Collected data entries
--*--

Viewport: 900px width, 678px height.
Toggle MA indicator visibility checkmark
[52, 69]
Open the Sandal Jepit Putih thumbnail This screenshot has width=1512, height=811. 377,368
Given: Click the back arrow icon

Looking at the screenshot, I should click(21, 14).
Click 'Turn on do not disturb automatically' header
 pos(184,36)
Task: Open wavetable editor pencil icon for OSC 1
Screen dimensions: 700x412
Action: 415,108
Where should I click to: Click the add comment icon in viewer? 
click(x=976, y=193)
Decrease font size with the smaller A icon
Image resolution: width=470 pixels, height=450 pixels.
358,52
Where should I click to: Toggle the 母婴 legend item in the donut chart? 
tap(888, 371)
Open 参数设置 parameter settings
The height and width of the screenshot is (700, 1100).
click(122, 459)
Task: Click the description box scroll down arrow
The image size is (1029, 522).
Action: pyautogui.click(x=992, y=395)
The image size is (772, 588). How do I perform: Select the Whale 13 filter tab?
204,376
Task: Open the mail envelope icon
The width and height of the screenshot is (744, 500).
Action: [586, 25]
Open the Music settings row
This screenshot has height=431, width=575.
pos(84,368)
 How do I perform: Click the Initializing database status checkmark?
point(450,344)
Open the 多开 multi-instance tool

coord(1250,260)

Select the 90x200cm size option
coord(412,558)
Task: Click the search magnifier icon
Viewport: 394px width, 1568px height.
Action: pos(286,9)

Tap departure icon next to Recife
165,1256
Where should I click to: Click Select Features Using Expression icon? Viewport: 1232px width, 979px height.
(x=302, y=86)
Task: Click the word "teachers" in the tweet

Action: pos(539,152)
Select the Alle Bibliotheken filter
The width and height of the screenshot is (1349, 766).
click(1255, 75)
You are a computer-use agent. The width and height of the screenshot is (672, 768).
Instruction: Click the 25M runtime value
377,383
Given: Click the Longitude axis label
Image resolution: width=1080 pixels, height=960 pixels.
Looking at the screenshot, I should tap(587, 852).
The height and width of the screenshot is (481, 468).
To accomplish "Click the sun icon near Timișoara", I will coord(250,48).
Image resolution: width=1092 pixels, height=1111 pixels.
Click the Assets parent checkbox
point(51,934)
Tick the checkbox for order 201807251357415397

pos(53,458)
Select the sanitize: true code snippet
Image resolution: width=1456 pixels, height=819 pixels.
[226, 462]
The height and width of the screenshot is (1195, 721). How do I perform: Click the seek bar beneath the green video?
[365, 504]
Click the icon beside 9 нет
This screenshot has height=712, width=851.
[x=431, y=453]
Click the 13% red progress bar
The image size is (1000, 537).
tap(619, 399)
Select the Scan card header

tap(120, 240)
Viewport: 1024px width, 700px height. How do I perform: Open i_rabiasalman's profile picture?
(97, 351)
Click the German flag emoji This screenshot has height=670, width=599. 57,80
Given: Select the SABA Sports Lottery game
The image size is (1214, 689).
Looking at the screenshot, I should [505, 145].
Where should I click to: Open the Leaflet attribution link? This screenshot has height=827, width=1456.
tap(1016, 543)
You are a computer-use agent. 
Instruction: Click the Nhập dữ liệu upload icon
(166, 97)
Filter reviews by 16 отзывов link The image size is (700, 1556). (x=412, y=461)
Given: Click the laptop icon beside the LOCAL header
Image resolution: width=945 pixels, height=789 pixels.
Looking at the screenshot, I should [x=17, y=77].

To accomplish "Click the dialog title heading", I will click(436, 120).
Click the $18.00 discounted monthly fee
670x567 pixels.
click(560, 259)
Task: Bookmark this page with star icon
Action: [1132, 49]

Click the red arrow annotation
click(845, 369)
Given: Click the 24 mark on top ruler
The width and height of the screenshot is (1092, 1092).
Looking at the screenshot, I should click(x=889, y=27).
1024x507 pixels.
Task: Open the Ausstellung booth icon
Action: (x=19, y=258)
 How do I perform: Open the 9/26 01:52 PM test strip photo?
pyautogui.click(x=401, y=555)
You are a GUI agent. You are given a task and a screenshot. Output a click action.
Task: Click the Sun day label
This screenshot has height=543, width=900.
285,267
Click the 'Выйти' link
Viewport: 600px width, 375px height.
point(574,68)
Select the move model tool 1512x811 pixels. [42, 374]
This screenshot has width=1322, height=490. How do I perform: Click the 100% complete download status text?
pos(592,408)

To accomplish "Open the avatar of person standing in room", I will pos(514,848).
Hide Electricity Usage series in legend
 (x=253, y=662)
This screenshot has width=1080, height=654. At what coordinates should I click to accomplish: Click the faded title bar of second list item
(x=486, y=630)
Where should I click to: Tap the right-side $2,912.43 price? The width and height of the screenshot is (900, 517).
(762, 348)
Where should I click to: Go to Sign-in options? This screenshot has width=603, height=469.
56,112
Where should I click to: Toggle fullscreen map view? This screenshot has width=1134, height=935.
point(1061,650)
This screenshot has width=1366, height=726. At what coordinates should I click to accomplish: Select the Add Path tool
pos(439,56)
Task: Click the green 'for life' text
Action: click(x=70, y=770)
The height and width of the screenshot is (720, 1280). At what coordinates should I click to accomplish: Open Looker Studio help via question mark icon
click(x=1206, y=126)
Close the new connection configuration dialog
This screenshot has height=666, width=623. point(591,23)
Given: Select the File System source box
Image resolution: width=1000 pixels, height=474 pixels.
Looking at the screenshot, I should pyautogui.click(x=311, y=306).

--*--

What the exercise asks. An exact copy of every line above is what this asks for.

Answer to this exercise.
Viewport: 900px width, 678px height.
Toggle MA indicator visibility checkmark
[52, 69]
Open the Sandal Jepit Putih thumbnail This screenshot has width=1512, height=811. 377,368
Given: Click the back arrow icon

Looking at the screenshot, I should click(21, 14).
Click 'Turn on do not disturb automatically' header
 pos(184,36)
Task: Open wavetable editor pencil icon for OSC 1
Screen dimensions: 700x412
Action: 415,108
Where should I click to: Click the add comment icon in viewer? 
click(x=976, y=193)
Decrease font size with the smaller A icon
Image resolution: width=470 pixels, height=450 pixels.
358,52
Where should I click to: Toggle the 母婴 legend item in the donut chart? 
tap(888, 371)
Open 参数设置 parameter settings
The height and width of the screenshot is (700, 1100).
click(122, 459)
Task: Click the description box scroll down arrow
The image size is (1029, 522).
Action: pyautogui.click(x=992, y=395)
The image size is (772, 588). How do I perform: Select the Whale 13 filter tab?
204,376
Task: Open the mail envelope icon
The width and height of the screenshot is (744, 500).
Action: [586, 25]
Open the Music settings row
This screenshot has height=431, width=575.
pos(84,368)
 How do I perform: Click the Initializing database status checkmark?
point(450,344)
Open the 多开 multi-instance tool

coord(1250,260)

Select the 90x200cm size option
coord(412,558)
Task: Click the search magnifier icon
Viewport: 394px width, 1568px height.
Action: pos(286,9)

Tap departure icon next to Recife
165,1256
Where should I click to: Click Select Features Using Expression icon? Viewport: 1232px width, 979px height.
(x=302, y=86)
Task: Click the word "teachers" in the tweet

Action: pos(539,152)
Select the Alle Bibliotheken filter
The width and height of the screenshot is (1349, 766).
click(1255, 75)
You are a computer-use agent. The width and height of the screenshot is (672, 768).
Instruction: Click the 25M runtime value
377,383
Given: Click the Longitude axis label
Image resolution: width=1080 pixels, height=960 pixels.
Looking at the screenshot, I should tap(587, 852).
The height and width of the screenshot is (481, 468).
To accomplish "Click the sun icon near Timișoara", I will coord(250,48).
Image resolution: width=1092 pixels, height=1111 pixels.
Click the Assets parent checkbox
point(51,934)
Tick the checkbox for order 201807251357415397

pos(53,458)
Select the sanitize: true code snippet
Image resolution: width=1456 pixels, height=819 pixels.
[226, 462]
The height and width of the screenshot is (1195, 721). How do I perform: Click the seek bar beneath the green video?
[365, 504]
Click the icon beside 9 нет
This screenshot has height=712, width=851.
[x=431, y=453]
Click the 13% red progress bar
The image size is (1000, 537).
tap(619, 399)
Select the Scan card header

tap(120, 240)
Viewport: 1024px width, 700px height. How do I perform: Open i_rabiasalman's profile picture?
(97, 351)
Click the German flag emoji This screenshot has height=670, width=599. 57,80
Given: Select the SABA Sports Lottery game
The image size is (1214, 689).
Looking at the screenshot, I should [505, 145].
Where should I click to: Open the Leaflet attribution link? This screenshot has height=827, width=1456.
tap(1016, 543)
You are a computer-use agent. 
Instruction: Click the Nhập dữ liệu upload icon
(166, 97)
Filter reviews by 16 отзывов link The image size is (700, 1556). (x=412, y=461)
Given: Click the laptop icon beside the LOCAL header
Image resolution: width=945 pixels, height=789 pixels.
Looking at the screenshot, I should [x=17, y=77].

To accomplish "Click the dialog title heading", I will click(436, 120).
Click the $18.00 discounted monthly fee
670x567 pixels.
click(560, 259)
Task: Bookmark this page with star icon
Action: [1132, 49]

Click the red arrow annotation
click(845, 369)
Given: Click the 24 mark on top ruler
The width and height of the screenshot is (1092, 1092).
Looking at the screenshot, I should click(x=889, y=27).
1024x507 pixels.
Task: Open the Ausstellung booth icon
Action: (x=19, y=258)
 How do I perform: Open the 9/26 01:52 PM test strip photo?
pyautogui.click(x=401, y=555)
You are a GUI agent. You are given a task and a screenshot. Output a click action.
Task: Click the Sun day label
This screenshot has height=543, width=900.
285,267
Click the 'Выйти' link
Viewport: 600px width, 375px height.
point(574,68)
Select the move model tool 1512x811 pixels. [42, 374]
This screenshot has width=1322, height=490. How do I perform: Click the 100% complete download status text?
pos(592,408)

To accomplish "Open the avatar of person standing in room", I will pos(514,848).
Hide Electricity Usage series in legend
 (x=253, y=662)
This screenshot has width=1080, height=654. At what coordinates should I click to accomplish: Click the faded title bar of second list item
(x=486, y=630)
Where should I click to: Tap the right-side $2,912.43 price? The width and height of the screenshot is (900, 517).
(762, 348)
Where should I click to: Go to Sign-in options? This screenshot has width=603, height=469.
56,112
Where should I click to: Toggle fullscreen map view? This screenshot has width=1134, height=935.
point(1061,650)
This screenshot has width=1366, height=726. At what coordinates should I click to accomplish: Select the Add Path tool
pos(439,56)
Task: Click the green 'for life' text
Action: click(x=70, y=770)
The height and width of the screenshot is (720, 1280). At what coordinates should I click to accomplish: Open Looker Studio help via question mark icon
click(x=1206, y=126)
Close the new connection configuration dialog
This screenshot has height=666, width=623. point(591,23)
Given: Select the File System source box
Image resolution: width=1000 pixels, height=474 pixels.
Looking at the screenshot, I should pyautogui.click(x=311, y=306).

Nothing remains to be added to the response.